Reducing perinatal morbidity and mortality
Early identification of pregnant women at risk allows obstetricians to implement monitoring strategies and helps to inform decisions around timing and place of delivery. For pregnant women with infants at risk of severe growth restriction, tertiary or higher level of care might be needed from the second trimester onwards.5 The ability to identify infants at risk of growth restriction from the first antenatal appointment is important because this condition may only be identified as a result of stillbirth or after delivery, which misses the crucial window for surveillance and earlier delivery.
Although abnormal fetal growth has no treatment, timing of delivery has been shown to have the biggest affect on perinatal outcomes6; one study, which included over 800 000 women with singleton pregnancies in Australia, showed that the optimal time for delivery for infants with a birth weight of less than a third centile is at 37 weeks to 37 weeks plus six days gestation, and for those with a predicted birth weight between the third and 10th centile and >90th centile, optimal delivery is at 38 weeks to 38 weeks plus six days.
Generally, estimations of birth weight are on the basis of ultrasound scan biometry data.7 8 Obstetric ultrasound is user dependent, with access limited or non-existent in resource poor settings. Even in countries with established antenatal screening programmes, guidance does not routinely recommend further scans beyond 20 weeks gestation for women who are at otherwise low risk.9 Hence, Allotey and colleagues' model has the potential to identify infants with growth restriction who might have otherwise been missed with routine care.
The ability to predict birth weight from 11 or 12 weeks gestation does, however, raise the possibility of increasing both maternal and paternal anxiety without any apparent treatment beyond increased monitoring and earlier delivery. Anxiety of course, may worsen conditions such as hypertension, which can contribute to further restrict growth in pregnancy.10 Furthermore, additional scans have not been shown to reduce maternal anxiety.11 Therefore, if this prediction model is rolled out into clinical practice, sufficient thought must be put into how birth weight predictions are communicated to women and their families.
One of the real strengths of Allotey and colleagues' work is the very large population studied (over 230 000 women) from four different countries. The sample is ethnically diverse, however, all four countries are relatively similar in terms of their resources, demographics, populations, and healthcare provision. As such, this model will need testing in different populations and settings prior to wide scale use. Another strength is the inclusion of clinical predictors, which were identified through a Delphi process, and then incorporated into the model.
The true clinical value of any prediction tool relies on the predictions from the model to distinguish between those with and without the outcome of interest, in this case adverse perinatal outcomes arising from fetal growth restriction. The cohorts included in the model were mostly comprised of healthy women who were at low risk. Low rates of adverse predictive factors and perinatal mortality and morbidity were reported. External validation in a cohort at high risk would increase the clinical usefulness of this model.

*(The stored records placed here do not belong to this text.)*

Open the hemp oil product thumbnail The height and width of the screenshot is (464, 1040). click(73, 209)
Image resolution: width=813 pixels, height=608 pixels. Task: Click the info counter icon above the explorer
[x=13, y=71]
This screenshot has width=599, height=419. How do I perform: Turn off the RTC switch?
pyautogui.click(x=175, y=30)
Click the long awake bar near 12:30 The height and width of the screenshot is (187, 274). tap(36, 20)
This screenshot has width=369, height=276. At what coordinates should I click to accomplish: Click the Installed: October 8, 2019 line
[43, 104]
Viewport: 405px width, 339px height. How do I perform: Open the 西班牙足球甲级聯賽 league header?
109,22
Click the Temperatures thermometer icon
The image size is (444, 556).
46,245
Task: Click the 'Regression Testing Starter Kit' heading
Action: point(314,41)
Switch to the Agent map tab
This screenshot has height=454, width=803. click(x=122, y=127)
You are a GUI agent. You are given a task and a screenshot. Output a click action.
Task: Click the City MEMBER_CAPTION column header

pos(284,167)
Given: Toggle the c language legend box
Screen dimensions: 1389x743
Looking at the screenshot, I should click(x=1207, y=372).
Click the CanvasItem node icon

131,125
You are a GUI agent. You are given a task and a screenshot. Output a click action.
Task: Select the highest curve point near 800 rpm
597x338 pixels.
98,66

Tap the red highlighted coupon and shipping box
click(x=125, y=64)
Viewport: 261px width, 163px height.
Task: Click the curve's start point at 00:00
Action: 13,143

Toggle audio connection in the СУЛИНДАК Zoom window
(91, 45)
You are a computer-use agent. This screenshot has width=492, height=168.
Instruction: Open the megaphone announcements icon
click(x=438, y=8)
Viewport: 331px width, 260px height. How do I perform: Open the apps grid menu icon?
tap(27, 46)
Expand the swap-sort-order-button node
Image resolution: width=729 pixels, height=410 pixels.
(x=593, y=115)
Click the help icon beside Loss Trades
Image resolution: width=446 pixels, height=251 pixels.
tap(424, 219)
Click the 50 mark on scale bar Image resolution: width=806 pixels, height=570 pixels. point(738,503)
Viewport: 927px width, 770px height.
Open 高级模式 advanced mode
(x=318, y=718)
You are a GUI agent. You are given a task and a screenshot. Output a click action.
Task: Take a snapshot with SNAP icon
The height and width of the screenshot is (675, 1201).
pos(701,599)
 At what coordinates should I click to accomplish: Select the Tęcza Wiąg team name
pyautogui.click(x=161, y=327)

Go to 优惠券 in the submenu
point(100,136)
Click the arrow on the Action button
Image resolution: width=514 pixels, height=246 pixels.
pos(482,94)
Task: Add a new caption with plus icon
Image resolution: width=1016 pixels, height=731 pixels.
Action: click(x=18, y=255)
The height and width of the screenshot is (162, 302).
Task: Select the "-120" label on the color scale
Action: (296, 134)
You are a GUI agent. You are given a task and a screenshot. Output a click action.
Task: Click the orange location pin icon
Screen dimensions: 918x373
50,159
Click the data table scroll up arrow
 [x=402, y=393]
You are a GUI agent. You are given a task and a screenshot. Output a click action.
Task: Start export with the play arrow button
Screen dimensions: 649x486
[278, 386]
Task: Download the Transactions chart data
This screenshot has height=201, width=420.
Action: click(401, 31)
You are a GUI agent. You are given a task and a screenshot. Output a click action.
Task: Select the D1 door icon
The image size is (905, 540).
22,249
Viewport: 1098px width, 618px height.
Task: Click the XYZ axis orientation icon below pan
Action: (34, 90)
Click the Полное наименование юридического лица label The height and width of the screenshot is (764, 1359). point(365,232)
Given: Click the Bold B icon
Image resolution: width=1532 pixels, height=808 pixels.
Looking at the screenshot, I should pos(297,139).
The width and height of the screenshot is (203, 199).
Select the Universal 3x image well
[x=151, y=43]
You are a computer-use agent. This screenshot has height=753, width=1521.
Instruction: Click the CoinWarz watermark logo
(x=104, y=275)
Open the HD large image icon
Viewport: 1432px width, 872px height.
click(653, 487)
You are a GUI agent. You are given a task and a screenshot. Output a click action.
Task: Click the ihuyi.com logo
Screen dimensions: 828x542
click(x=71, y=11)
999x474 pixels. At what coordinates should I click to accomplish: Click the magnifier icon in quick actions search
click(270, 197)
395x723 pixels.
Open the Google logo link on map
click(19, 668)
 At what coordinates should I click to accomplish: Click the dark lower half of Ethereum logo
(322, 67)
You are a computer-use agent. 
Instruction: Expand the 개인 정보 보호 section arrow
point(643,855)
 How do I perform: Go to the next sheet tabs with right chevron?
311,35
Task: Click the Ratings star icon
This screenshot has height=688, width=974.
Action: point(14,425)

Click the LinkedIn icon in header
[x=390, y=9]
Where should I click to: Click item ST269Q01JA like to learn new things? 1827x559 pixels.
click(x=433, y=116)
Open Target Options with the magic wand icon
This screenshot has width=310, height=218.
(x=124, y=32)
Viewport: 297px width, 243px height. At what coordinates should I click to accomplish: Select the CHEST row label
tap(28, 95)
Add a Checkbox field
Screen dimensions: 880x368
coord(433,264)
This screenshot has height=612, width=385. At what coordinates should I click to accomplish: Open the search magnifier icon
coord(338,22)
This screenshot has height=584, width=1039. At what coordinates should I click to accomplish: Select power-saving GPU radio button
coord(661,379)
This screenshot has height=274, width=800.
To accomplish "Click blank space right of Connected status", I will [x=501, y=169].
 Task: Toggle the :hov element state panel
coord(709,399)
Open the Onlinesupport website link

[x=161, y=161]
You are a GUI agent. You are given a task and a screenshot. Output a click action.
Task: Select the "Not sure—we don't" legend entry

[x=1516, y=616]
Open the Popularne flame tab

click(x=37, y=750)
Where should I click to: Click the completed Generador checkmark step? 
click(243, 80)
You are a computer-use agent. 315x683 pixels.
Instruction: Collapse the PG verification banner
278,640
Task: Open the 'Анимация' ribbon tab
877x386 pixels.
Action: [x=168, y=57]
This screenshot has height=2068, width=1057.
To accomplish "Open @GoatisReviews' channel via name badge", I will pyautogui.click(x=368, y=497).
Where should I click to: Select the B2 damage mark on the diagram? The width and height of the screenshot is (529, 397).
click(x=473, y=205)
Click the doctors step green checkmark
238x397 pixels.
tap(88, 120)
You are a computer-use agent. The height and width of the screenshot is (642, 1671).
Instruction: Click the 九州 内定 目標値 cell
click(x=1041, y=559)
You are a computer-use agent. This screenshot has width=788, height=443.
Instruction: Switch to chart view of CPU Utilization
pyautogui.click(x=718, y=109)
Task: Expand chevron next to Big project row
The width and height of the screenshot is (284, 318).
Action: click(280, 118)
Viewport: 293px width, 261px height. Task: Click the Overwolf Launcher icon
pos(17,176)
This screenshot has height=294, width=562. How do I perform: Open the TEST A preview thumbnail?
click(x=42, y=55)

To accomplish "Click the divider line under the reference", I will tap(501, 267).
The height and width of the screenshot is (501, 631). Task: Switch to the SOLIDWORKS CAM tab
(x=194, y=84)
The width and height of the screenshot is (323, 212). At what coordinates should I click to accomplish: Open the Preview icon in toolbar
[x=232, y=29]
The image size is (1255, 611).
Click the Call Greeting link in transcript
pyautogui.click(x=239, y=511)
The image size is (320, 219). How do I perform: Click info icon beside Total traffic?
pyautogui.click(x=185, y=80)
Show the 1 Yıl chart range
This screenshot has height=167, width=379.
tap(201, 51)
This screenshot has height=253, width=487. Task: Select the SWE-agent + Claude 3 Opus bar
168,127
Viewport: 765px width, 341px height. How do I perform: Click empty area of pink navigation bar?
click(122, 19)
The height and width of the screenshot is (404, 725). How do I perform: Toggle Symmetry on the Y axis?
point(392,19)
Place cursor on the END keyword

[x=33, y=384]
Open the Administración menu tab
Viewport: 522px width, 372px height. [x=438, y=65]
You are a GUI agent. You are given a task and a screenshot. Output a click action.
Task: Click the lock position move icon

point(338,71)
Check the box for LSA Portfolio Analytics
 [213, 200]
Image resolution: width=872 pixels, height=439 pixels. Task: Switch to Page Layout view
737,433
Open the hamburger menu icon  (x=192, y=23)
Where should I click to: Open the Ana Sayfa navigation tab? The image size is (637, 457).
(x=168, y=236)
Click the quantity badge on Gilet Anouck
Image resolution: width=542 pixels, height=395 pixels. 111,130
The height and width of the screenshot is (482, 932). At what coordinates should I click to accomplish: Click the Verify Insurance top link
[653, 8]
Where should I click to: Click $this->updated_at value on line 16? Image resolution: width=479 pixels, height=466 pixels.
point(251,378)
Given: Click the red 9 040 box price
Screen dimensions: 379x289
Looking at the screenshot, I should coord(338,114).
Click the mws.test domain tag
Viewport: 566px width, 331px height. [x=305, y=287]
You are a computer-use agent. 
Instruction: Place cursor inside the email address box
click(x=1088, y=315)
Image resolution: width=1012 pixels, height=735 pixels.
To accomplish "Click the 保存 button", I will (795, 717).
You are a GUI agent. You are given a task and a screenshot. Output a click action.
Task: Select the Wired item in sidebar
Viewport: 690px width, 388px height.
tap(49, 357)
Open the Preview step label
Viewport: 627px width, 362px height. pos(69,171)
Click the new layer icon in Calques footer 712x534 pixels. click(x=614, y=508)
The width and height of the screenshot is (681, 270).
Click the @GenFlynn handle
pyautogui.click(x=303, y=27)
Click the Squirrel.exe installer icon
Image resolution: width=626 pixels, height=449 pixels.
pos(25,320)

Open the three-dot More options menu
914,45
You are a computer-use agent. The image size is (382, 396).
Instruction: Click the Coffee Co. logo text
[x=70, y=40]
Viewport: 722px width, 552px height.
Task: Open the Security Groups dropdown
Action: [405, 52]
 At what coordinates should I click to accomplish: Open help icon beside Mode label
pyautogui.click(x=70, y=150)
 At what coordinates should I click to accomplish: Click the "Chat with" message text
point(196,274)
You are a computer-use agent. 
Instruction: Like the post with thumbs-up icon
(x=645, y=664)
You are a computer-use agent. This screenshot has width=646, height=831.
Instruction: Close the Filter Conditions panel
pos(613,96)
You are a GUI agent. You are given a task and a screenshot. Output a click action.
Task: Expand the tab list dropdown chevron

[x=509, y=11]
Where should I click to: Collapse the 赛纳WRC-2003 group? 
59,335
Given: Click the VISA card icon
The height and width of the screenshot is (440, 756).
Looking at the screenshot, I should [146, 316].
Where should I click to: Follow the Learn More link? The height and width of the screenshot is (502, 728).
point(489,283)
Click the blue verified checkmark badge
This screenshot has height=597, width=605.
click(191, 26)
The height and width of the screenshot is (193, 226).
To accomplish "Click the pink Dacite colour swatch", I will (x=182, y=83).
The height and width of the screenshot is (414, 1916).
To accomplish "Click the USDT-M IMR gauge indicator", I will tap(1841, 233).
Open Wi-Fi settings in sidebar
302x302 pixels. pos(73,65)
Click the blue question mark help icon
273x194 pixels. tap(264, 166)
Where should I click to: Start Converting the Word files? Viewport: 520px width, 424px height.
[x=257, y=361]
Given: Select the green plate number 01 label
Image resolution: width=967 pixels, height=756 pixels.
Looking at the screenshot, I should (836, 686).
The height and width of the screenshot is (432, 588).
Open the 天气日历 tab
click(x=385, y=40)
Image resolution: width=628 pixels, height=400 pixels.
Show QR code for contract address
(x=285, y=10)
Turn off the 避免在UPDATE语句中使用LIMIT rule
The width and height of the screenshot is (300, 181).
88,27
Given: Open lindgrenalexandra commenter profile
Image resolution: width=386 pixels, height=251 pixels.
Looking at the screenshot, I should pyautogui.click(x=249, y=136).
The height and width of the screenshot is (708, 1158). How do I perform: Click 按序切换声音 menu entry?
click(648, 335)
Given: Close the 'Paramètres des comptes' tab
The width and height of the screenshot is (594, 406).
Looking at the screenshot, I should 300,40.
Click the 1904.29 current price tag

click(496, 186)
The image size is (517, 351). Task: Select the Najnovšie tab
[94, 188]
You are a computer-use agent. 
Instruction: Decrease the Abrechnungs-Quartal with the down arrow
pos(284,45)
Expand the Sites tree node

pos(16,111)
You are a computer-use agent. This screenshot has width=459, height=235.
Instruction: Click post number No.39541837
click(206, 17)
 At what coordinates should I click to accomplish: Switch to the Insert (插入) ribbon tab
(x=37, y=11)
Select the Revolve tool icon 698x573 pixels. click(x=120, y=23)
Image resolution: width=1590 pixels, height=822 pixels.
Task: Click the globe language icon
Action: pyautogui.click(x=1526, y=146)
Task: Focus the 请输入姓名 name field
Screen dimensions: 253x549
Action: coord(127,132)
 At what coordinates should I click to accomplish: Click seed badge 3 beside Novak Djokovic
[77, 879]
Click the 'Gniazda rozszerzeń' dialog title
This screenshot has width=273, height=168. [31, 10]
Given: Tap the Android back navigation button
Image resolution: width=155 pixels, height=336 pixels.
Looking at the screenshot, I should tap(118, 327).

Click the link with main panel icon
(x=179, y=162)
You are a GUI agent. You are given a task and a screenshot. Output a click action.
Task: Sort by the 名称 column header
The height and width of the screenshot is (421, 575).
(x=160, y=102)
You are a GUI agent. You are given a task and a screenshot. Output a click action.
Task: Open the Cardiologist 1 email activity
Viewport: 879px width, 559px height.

Further assessment in large, cluster randomised controlled trials will also be needed to show improved perinatal outcomes if this model is to be rolled out more widely. Any such trial will need to be relatively large because of the infrequency of the studied outcomes (eg, stillbirth and neonatal morbidity and mortality). In terms of widespread application to clinical practice, healthcare professionals might be able to use the continuous output of birth weight from the model in conjunction with the current recommended growth chart in their unit (eg, GROW, Intergrowth, World Health Organization, etc), to increase tailoring to their population.
In the UK, several maternity enquiries (eg, Morecambe Bay and East Kent)12 13 have highlighted the danger in not reclassifying risk when complications in pregnancy arise and the clinical situation changes. A potential danger with a predictive model that classifies women so early in their pregnancy is the risk of no escalation if their clinical condition changes. Therefore, staff would need to be educated to use this model and the need to continually reassess the status of mother and baby at every appointment would need to be emphasised.
Allotey and colleagues' birth weight prediction model has the promise to have clinical usefulness at a population level and with careful further evaluation, implementation, and assessment, the potential to improve perinatal outcomes. The model could be another tool for obstetricians to use alongside existing screening and surveillance strategies to identify women at risk of abnormal growth and mitigate their risks.